Profile: Don Rutledge
Photographer with a Mission

By Lou Jacobs Jr.

Perhaps you remember a book titled Black Like Me by John Howard Griffin, published in 1959. Griffin was a reporter who, with chemically blackened face and hands, traveled in Southern states to write about his experiences as a white man in disguise. His revelations, first published in Sepia magazine, and soon after in his book, created a great deal of dialogue about the difficulties black people faced in the severe segregation of those times. Had not photographer Don Rutledge spent 10 days with Griffin picturing many situations that dramatized a temporary black man’s ordeals, public reaction to the story and book would not have been as strong.

Rutledge and Griffin connected quickly in Atlanta, worked three days, then drove to New Orleans for seven more days of shooting. Don, a lifetime photojournalist, says, “I had called Black Star [the picture agency] and said I was going to disappear for a while, but I‘d be sending them my film.” Shooting black and white with a Leica, Rutledge wasn’t surprised to find how much discrimination Griffin faced as they worked together with Don trying to be inconspicuous. Don admitted later, “Neither of us had any inkling of the commotion our project would create. John wanted to reveal conditions blacks faced, but he couldn’t predict the attention he’d get when his impersonation became public.”

_TO BE DONE_:
A) In the Don Rutledge profile, what camera did Rutledge use to shoot black and white?
B) Write the next part of the Don Rutledge profile, picking up after its final sentence.
The rows have no connection to the Don Rutledge profile.

_DATASET RECORDS_:
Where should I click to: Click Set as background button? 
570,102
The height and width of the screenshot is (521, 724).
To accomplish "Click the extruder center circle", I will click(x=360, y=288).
---
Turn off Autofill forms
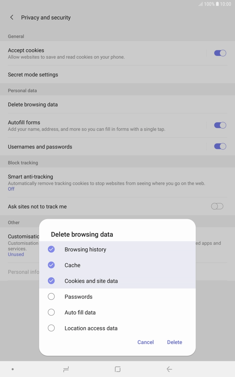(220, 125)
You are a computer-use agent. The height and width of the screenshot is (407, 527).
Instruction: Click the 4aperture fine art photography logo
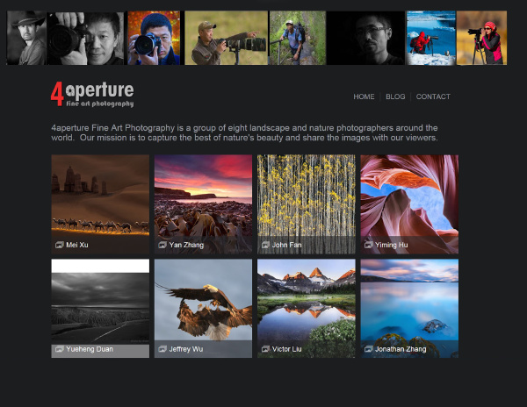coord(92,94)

_RESULTS BY TASK_:
A) A Leica.

B)
Sepia’s articles with Don’s photographs began in early 1960 under the title “Journey Into Shame,” and Black Star began getting calls from publications worldwide. “Magazines were bidding against each other for rights to the photos,” Don says, “and figures ran into the thousands.” However, there were unfortunate consequences when Sepia’s publisher began to pressure Don for his negatives, threatening to sue him. Black Star asked for the negs, but Don didn’t want to jeopardize the book, so he asked Griffin to hold them “I was young and intimidated, and should have allowed Black Star to handle Sepia, and I made a mistake.” The uproar over rights which Sepia claimed but did not legally own, discouraged sales to other magazines. “I don’t know how much money we lost,” Don reminisced. Later when the situation was diffused, Black Star took responsibility for protecting Don’s rights and he joined their staff, which he wanted all along. (Oddly enough not until after John Griffin’s death in 1980 did Don request the negatives from John’s widow.)
Don shared his unpublished memoir with me and it was obvious that he was precisely the right person to illustrate Black Like Me. He had grown up on a farm in Tennessee and was already socially conscious in high school when he and two siblings walking home in a group were approached by a cluster of black students. Don wrote, “Some white kids I was with began making racial slurs and throwing rocks. I immediately demanded they stop, and when they didn’t, I joined the black children and threw rocks back at my ‘friends.’ This didn’t endear me to them, but made me to think more deeply about the ways people treat others.”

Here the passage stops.